Aber ein ausgefülltes Profil ist wichtig, damit man dir überhaupt was raten kann.
Ich kann Ma und Undine nur beipflichten.
Es sind übrigens deine Werte, du hast Anspruch auf Herausgabe.
Ich bekomme sie immer automatisch ausgedruckt.
Und du musst dich auch selbst kümmern - da stimme ich besonders Undine sehr zu.
Es gibt verschiedene Arten, mit der Erkrankung umzugehen.
Es gibt viele Mitpatienten, die sich gar nicht mit der Erkrankung auseinandersetzen wollen ( mein
Lieblingsbeispiel ist da der nette Mann aus unserer Selbsthilfegruppe, der immer dann, wenn man ihn
zu seiner Erkrankung was fragt, sagt :"Das weiß ich nicht. Frag meine Frau, die weiß Bescheid").
Eine Freundin von mir starb vor zwei Wochen an Lungenkrebs - mitten in der Chemo und ohne, dass ihr jemals
bewusst gewesen war, wie schlecht es um sie stand. Sie starb, ohne sich dessen bewusst zu sein und hat mit ihrem Tod
sicher nicht gerechnet und ist wahrscheinlich sehr erstaunt gewesen, im Himmel aufzuwachen.
Kann man so machen...
Andere MMler sind zunächst sehr gutgläubig und kümmern sich nicht, solange es ihnen gut geht und alles gut läuft.
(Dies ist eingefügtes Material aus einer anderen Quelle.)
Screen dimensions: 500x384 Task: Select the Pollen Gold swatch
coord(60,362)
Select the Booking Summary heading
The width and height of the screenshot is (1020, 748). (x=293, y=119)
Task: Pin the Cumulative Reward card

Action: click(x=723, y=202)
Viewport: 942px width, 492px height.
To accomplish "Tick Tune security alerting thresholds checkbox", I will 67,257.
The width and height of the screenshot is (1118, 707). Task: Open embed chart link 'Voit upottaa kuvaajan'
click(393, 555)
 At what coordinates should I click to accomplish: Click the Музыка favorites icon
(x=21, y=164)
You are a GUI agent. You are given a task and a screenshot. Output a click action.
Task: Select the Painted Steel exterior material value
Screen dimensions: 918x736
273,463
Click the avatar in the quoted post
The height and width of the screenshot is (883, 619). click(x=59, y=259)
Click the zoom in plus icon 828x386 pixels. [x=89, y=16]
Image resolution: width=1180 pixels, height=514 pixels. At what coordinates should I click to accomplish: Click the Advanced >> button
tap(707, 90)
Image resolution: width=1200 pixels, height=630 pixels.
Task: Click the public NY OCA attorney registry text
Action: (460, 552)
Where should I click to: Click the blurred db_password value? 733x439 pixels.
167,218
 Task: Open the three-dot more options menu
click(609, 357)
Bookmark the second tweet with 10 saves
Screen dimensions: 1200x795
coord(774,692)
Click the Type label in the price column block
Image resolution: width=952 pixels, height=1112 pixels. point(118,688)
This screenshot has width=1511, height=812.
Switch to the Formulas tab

Und wenn es dann nicht mehr so gut läuft ( wie bei dir ?), dann fangen sie an, sich mit der Erkrankung zu beschäftigen.
Und wechseln dann nicht selten den Behandler.
Was du da beschreibst, sind massive Beschwerden.
Und die kommen in der Regel nicht von der Psyche.
Mich erinnert das an einen inzwischen verstorbenen Mitpatienten aus der örtlichen Selbsthilfegruppe, bei dem angeblich auch immer
"alles bestens" war. Mehr wusste er aber auch nicht. Nach einer Routinekontrolle, bei der alle Werte wieder "bestens" waren, sprach er den
Onkologen auf massive Rückenschmwerzen an und dieser wurde auf der Stelle ganz besorgt und ordnete sofort ein CT an.
Da wurden dann Läsionen entdeckt und der Patient war wieder behandlungsbedürftig. Da können die Blutwerte unmöglich "bestens" im Sinne von Krankheitsstillstand gewesen sein.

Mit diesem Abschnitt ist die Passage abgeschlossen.